Count the lines below that contain the string "width" and give only the number.

• **Source data**:
>>>
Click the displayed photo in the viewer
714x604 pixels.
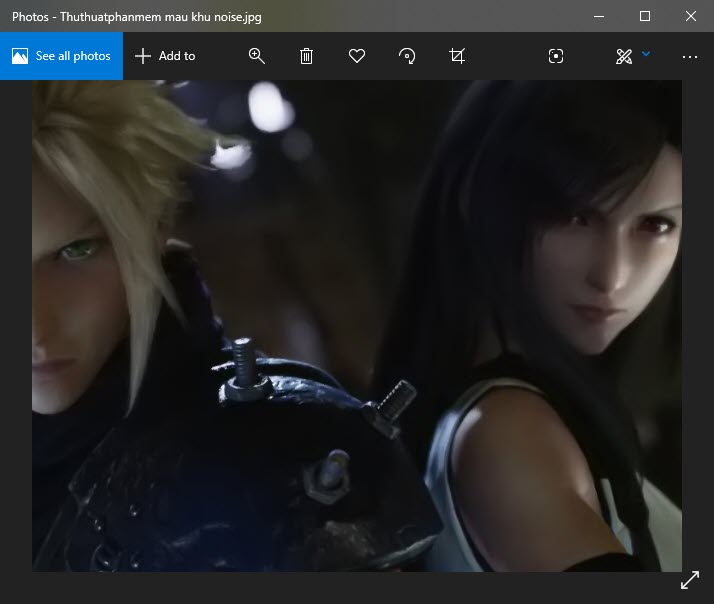point(356,325)

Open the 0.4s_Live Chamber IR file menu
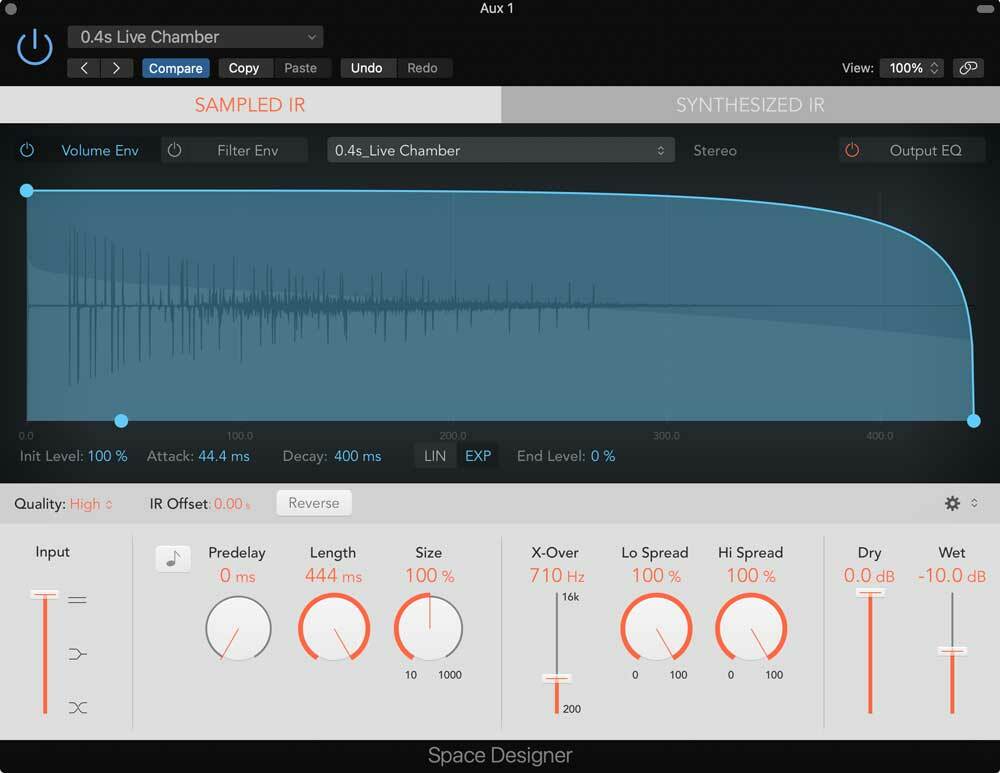point(500,150)
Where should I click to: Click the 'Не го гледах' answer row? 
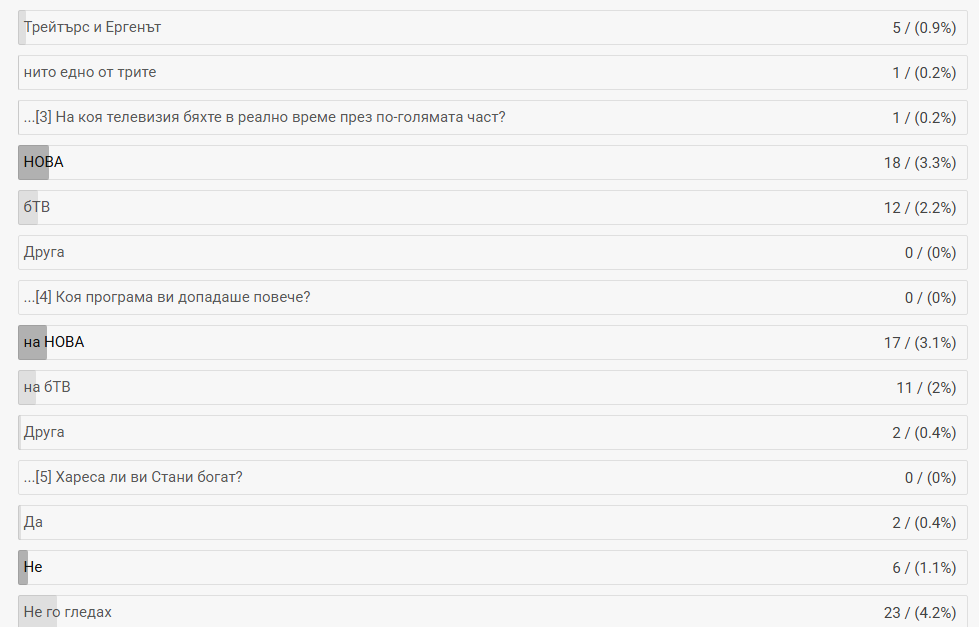pos(68,611)
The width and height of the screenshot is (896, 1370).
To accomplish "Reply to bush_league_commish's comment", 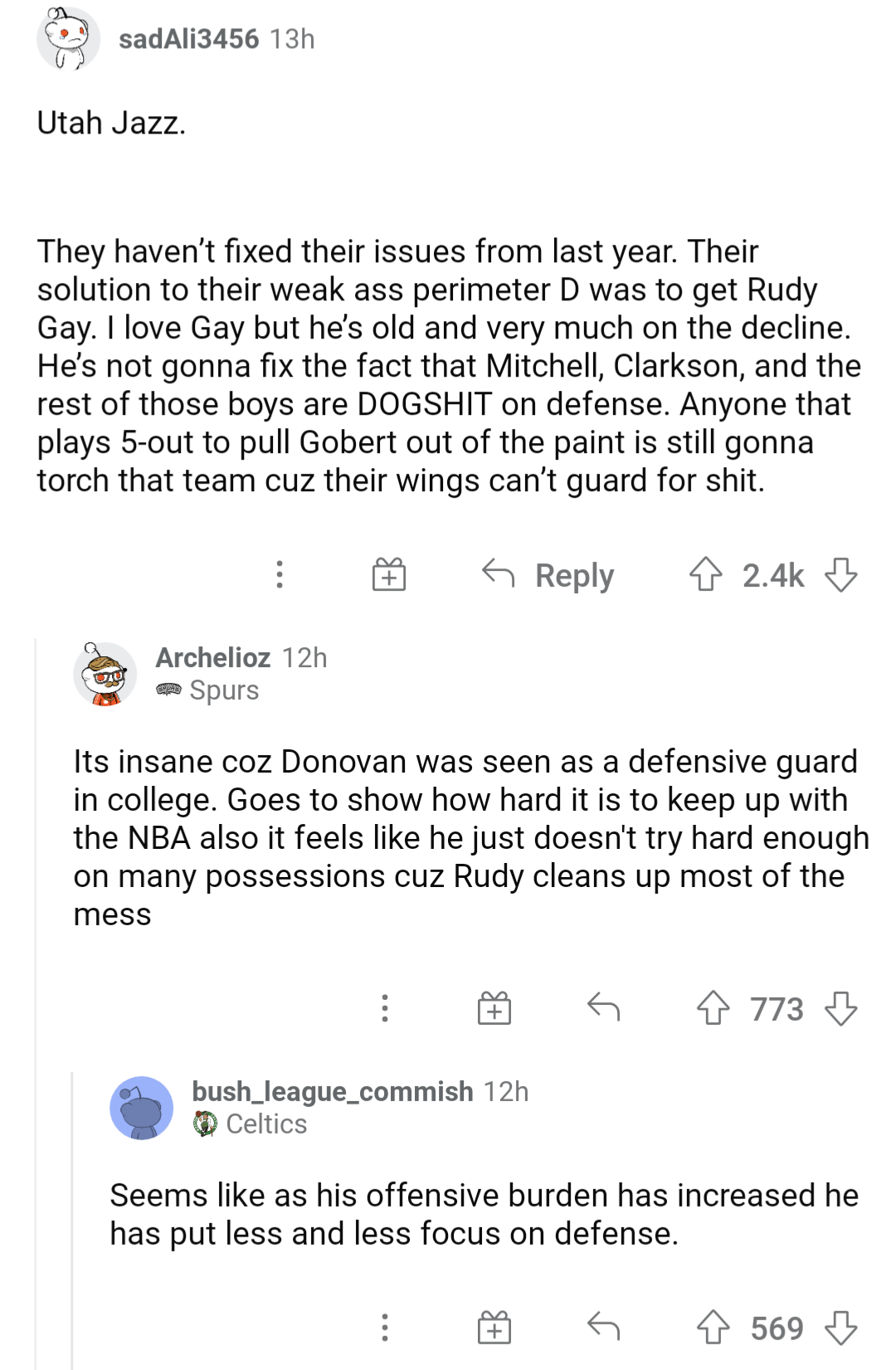I will click(603, 1326).
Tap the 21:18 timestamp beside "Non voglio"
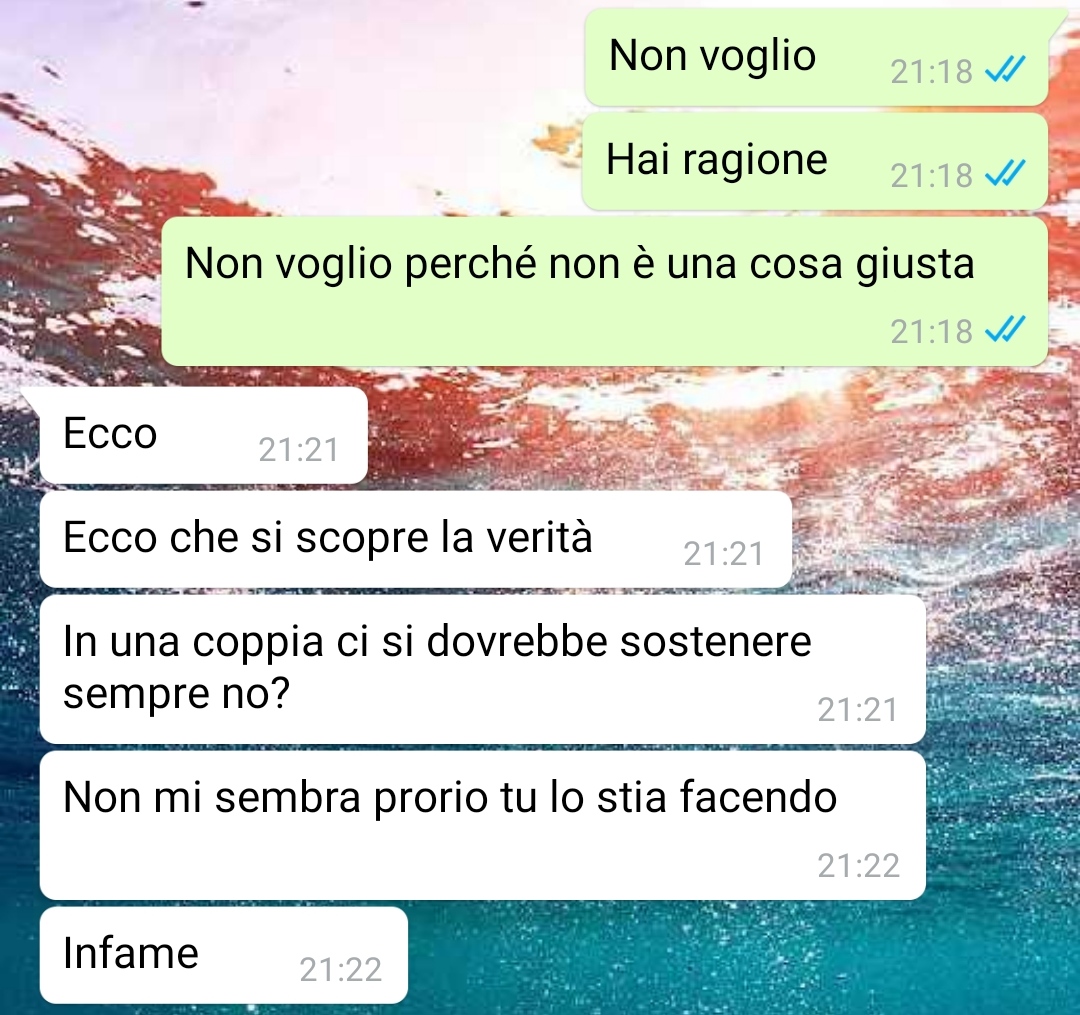 [931, 72]
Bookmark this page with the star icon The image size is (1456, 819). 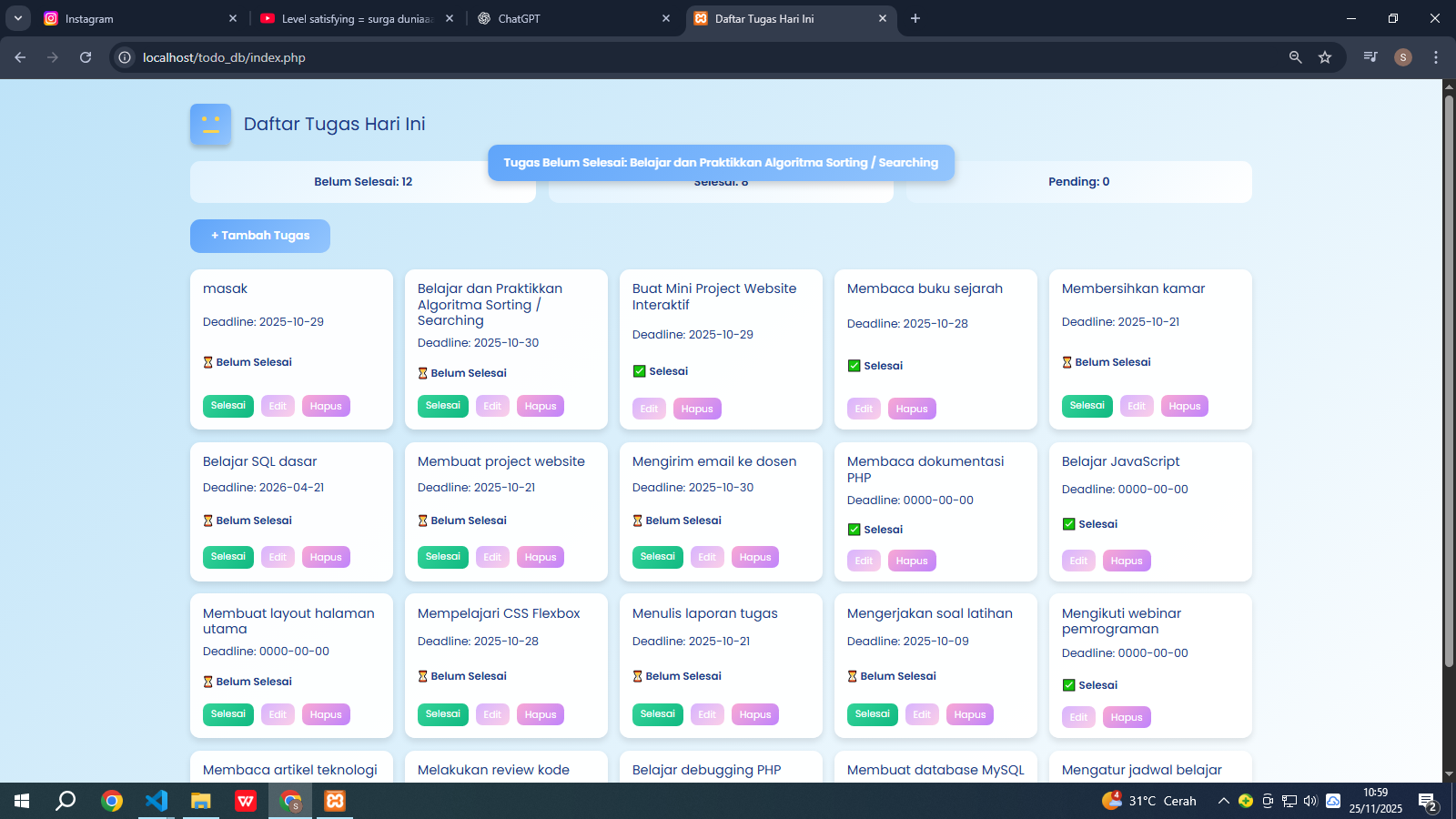(x=1325, y=57)
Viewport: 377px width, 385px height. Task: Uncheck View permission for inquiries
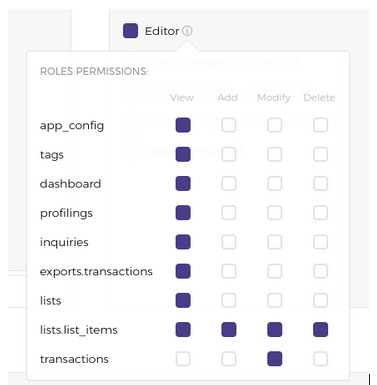point(183,242)
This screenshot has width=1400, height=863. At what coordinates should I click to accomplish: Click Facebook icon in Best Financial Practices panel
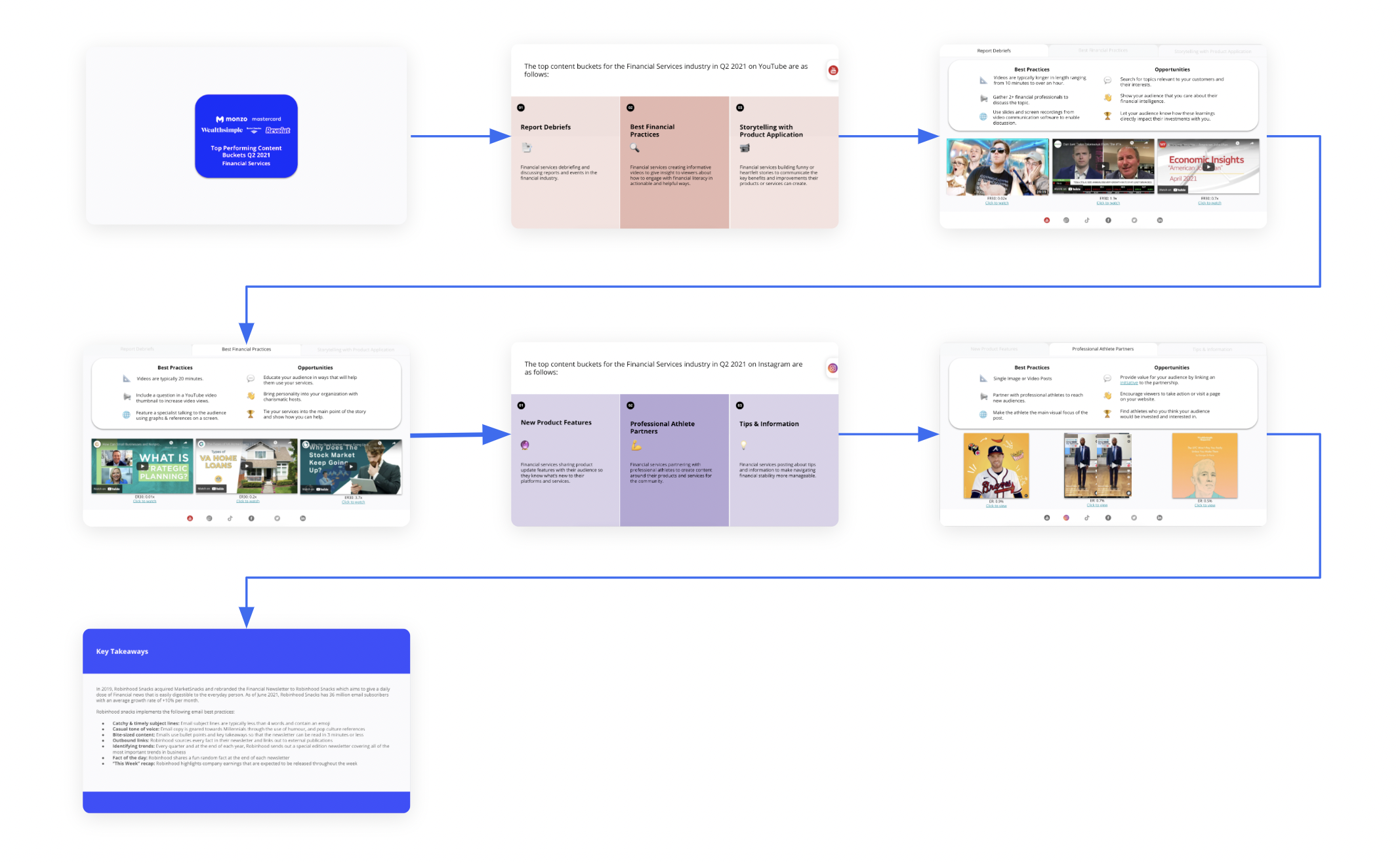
<<<
• **Reply**: 3